Mechanisms Underlying the Essential Role of Mitochondrial Membrane Lipids in Yeast Chronological Aging

Abstract

The functional state of mitochondria is vital to cellular and organismal aging in eukaryotes across phyla. Studies in the yeast Saccharomyces cerevisiae have provided evidence that age-related changes in some aspects of mitochondrial functionality can create certain molecular signals. These signals can then define the rate of cellular aging by altering unidirectional and bidirectional communications between mitochondria and other organelles. Several aspects of mitochondrial functionality are known to impact the replicative and/or chronological modes of yeast aging. They include mitochondrial electron transport, membrane potential, reactive oxygen species, and protein synthesis and proteostasis, as well as mitochondrial synthesis of iron-sulfur clusters, amino acids, and NADPH. Our recent findings have revealed that the composition of mitochondrial membrane lipids is one of the key aspects of mitochondrial functionality affecting yeast chronological aging.

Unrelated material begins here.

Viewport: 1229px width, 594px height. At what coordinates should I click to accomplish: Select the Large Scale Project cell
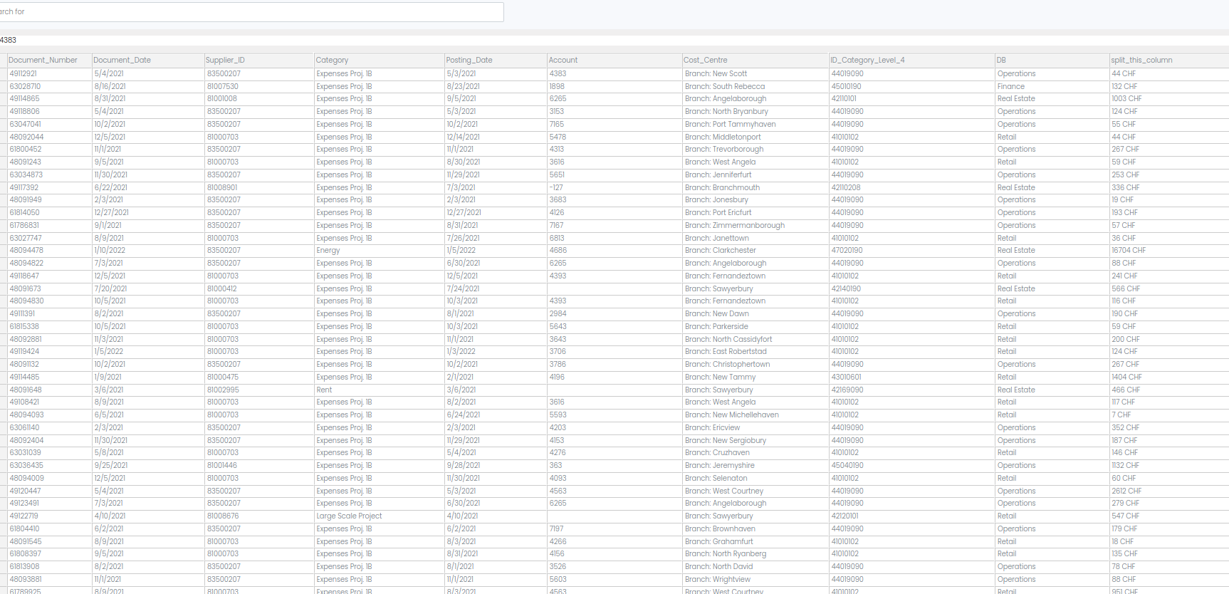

We demonstrated that exogenously added lithocholic bile acid can delay chronological aging in yeast because it elicits specific changes in mitochondrial membrane lipids. These changes allow mitochondria to operate as signaling platforms that delay yeast chronological aging by orchestrating an institution and maintenance of a distinct cellular pattern. In this review, we discuss molecular and cellular mechanisms underlying the essential role of mitochondrial membrane lipids in yeast chronological aging.

Figure 1

Processes that define the relative concentrations of different phospholipid classes in both membranes of yeast mitochondria. These processes are facilitated by proteins that reside in the IMM, IMS, OMM, and ER. Only proteins facilitating these processes in the IMM, IMS, and OMM are shown. A T bar denotes a CL-dependent inhibition of PA transfer from the OMM to the IMM. See text for more details. CDP-DAG: cytidine diphosphate-diacylglycerol; CL: cardiolipin; DAG: diacylglycerol; ER: endoplasmic reticulum; IMM: inner mitochondrial membrane; IMS: intermembrane space; MAM: mitochondria-associated membrane domain of the ER; MICOS: mitochondrial contact site protein complex; MLCL: monolysocardiolipin; OMM: outer mitochondrial membrane; PA: phosphatidic acid; PC: phosphatidylcholine; PG: phosphatidylglycerol; PGP: phosphatidylglycerol-phosphate; PI: phosphatidylinositol; PS: phosphatidylserine.

Figure 2

LCA exhibits differential effects on the relative concentrations of various phospholipid classes in mitochondrial membranes of yeast exposed to this bile acid. Arrows next to the names of individual phospholipids indicate phospholipid classes whose concentrations are increased (red arrows) or decreased (blue arrows) in cells cultured with exogenous LCA and therefore accumulating this bile acid in the IMM and OMM. See text for more details. Abbreviations are as provided in the legend for Figure 1.

Figure 3

LCA increases mitochondrial size, reduces mitochondrial number, and elevates the abundance of mitochondrial cristae. Many mitochondrial cristae accumulate in the mitochondrial matrix because they are detached from the IMM. See text for more details. Abbreviations are as provided in the legend for Figure 1.

Figure 4

A model for how LCA-driven changes in different aspects of mitochondrial functionality modulate activities of a discrete set of transcription factors that are integrated into the partial mitochondrial dysfunction (PMD) and oxidative stress (OS) signaling pathways. These factors then orchestrate an establishment of an antiaging transcriptional program for numerous nuclear genes. These genes encode various cellular proteins that play essential roles in regulating longevity of chronologically aging yeast. See text for more details. ΔΨ: the mitochondrial membrane potential. Other abbreviations are provided in the legend for Table 1.

Figure 5

LCA causes specific changes in the relative concentrations of different classes of membrane lipids in mitochondria of chronologically aging yeast. Such LCA-dependent remodeling of mitochondrial lipidome triggers a cascade of consecutive events that establish an aging-delaying cellular pattern. See text for more details.